Your tasks:
a) Do these statements agree with the Senior Bowl report? (i) The game is televised by NFL Network on Saturday. (ii) Anthony Barr, Khalil Mack and C.J. Mosley took part in the Senior Bowl. (iii) Van Noy often blows assignments. For each, answer yes or no and quote the deciding words.
b) Transcribe the Senior Bowl report, starting at "Three days of" and ending at "Noy – Linebacker (BYU)".

Document segment:
Three days of padded practices for the North and South teams have concluded in Mobile, Alabama, as Senior Bowl week rolls on and the actual game – televised by NFL Network on Saturday – approaches. Most NFL coaches and scouts have left town because their interest lies in what happens during each team’s padded practices.
So who were the standouts? Here are 10 players who improved their draft stock during Senior Bowl practices…
1. Kyle Van Noy – Linebacker (BYU)
Clearly a special player, it’s rare to see an individual defender make such a profound impact in so many ways on the football field. Van Noy plays like his hair is on fire – he can rush, he can chase and tackle, and he can cover. He’s technique-sound, hard to block and clearly a natural leader. With how explosive and violent he plays, he is also controlled and measured in his movements, rarely blowing an assignment or taken out of a play. He seems slight of build to play inside linebacker and it’s fair to question if he has the size to be an outside linebacker in a 4-3 scheme. But it’s not fair to question his ability to make plays. And that’s what the draft is about – adding playmakers to your team, scheme fit aside at times. Linebacker talk for the 2014 class typically revolves around UCLA’s Anthony Barr, Buffalo’s Khalil Mack and Alabama’s C.J. Mosley. None of those three were at the Senior Bowl, and it’s too bad because it would’ve been fun to compare Van Noy to those three heavy-hitters.

(Collected data)
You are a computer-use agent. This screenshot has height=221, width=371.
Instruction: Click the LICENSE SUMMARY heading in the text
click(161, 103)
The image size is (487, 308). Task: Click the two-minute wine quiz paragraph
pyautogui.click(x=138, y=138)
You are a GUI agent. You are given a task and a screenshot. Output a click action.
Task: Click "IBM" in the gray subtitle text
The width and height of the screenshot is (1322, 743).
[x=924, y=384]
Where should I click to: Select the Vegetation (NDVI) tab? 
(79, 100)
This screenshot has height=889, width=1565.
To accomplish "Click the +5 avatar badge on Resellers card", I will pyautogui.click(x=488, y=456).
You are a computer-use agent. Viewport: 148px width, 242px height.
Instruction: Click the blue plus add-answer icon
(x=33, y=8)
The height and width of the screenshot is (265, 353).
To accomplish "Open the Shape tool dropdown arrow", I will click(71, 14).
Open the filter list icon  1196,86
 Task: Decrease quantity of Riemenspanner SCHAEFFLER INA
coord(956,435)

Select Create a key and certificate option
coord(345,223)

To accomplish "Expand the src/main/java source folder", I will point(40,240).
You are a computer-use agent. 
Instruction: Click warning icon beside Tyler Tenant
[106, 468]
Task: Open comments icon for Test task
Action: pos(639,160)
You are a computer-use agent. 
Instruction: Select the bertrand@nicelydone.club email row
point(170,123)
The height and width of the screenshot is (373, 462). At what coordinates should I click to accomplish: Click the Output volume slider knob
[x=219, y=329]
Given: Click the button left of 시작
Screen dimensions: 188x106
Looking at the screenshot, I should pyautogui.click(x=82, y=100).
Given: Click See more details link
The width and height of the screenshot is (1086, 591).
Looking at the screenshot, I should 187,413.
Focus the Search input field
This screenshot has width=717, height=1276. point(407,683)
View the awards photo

Responses by task:
a)
(i) Yes: "televised by NFL Network on Saturday"
(ii) No: "None of those three were at the Senior Bowl"
(iii) No: "rarely blowing an assignment or taken out of a play"

b)
Three days of padded practices for the North and South teams have concluded in Mobile, Alabama, as Senior Bowl week rolls on and the actual game – televised by NFL Network on Saturday – approaches. Most NFL coaches and scouts have left town because their interest lies in what happens during each team’s padded practices.
So who were the standouts? Here are 10 players who improved their draft stock during Senior Bowl practices…
1. Kyle Van Noy – Linebacker (BYU)